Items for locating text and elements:
◇ ◇ ◇

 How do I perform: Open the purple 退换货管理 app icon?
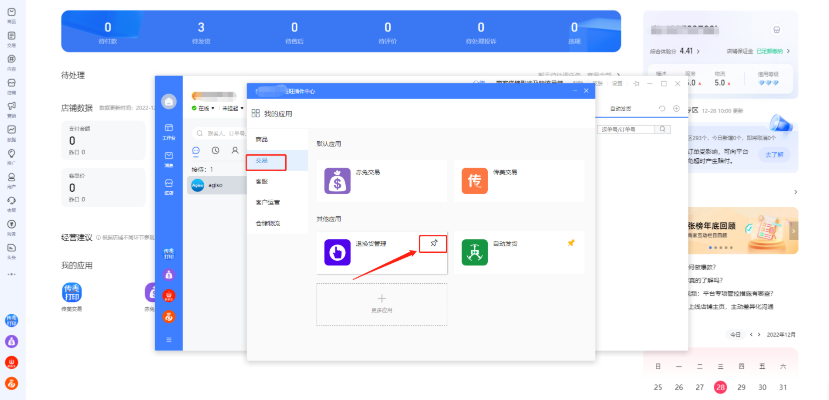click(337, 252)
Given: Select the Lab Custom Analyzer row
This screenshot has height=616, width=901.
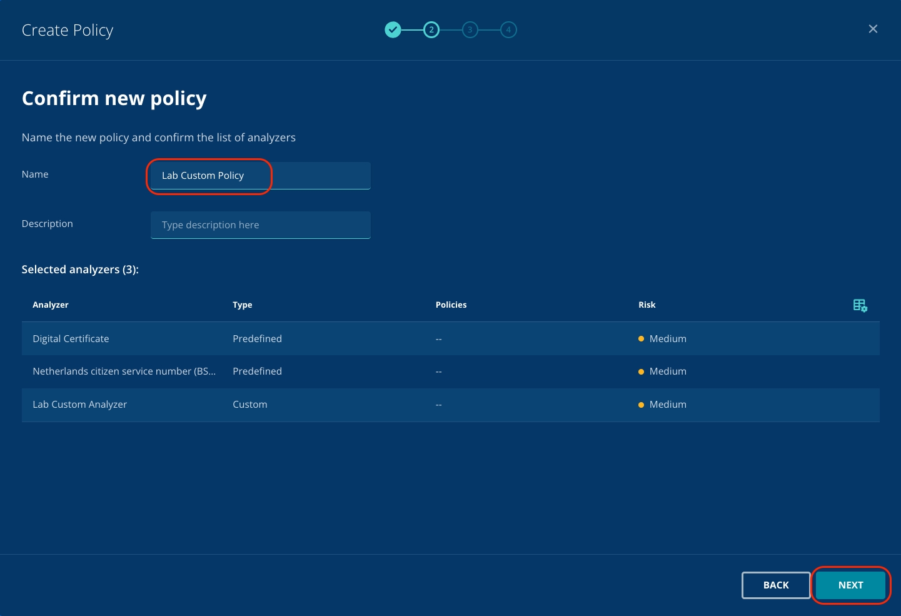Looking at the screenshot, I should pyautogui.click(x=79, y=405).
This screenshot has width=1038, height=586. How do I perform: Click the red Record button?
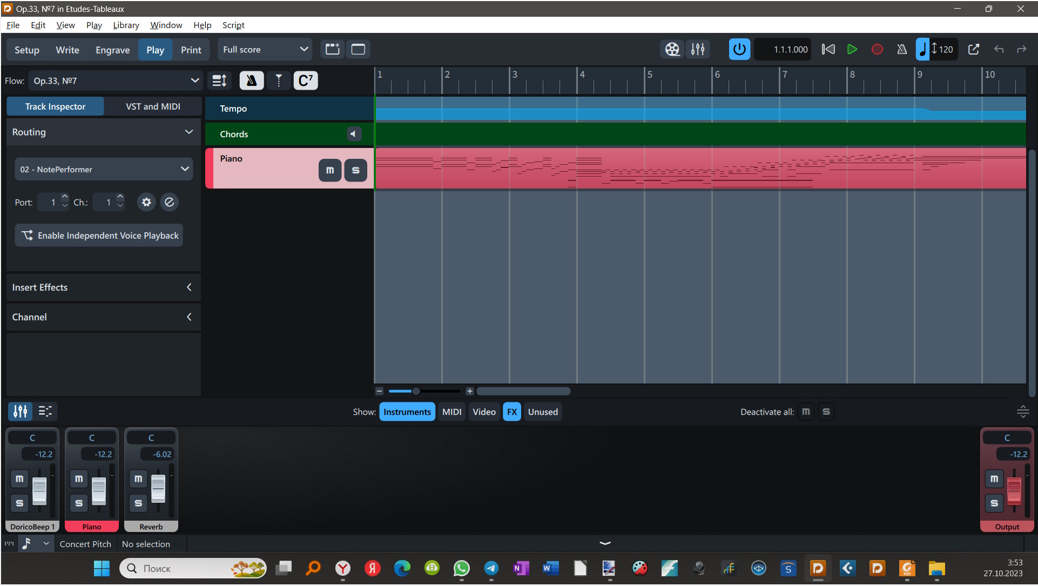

◇ ◇ ◇

- [STATED GOAL]:
Please output everything from the line containing "Given: Select the Lab Custom Analyzer row" down to the end of the items above, repeating those lines unchanged. Leave the pictures out of your answer.

- [CORRECT RESULT]:
Given: Select the Lab Custom Analyzer row
This screenshot has height=616, width=901.
Looking at the screenshot, I should pyautogui.click(x=79, y=405).
This screenshot has width=1038, height=586. How do I perform: Click the red Record button?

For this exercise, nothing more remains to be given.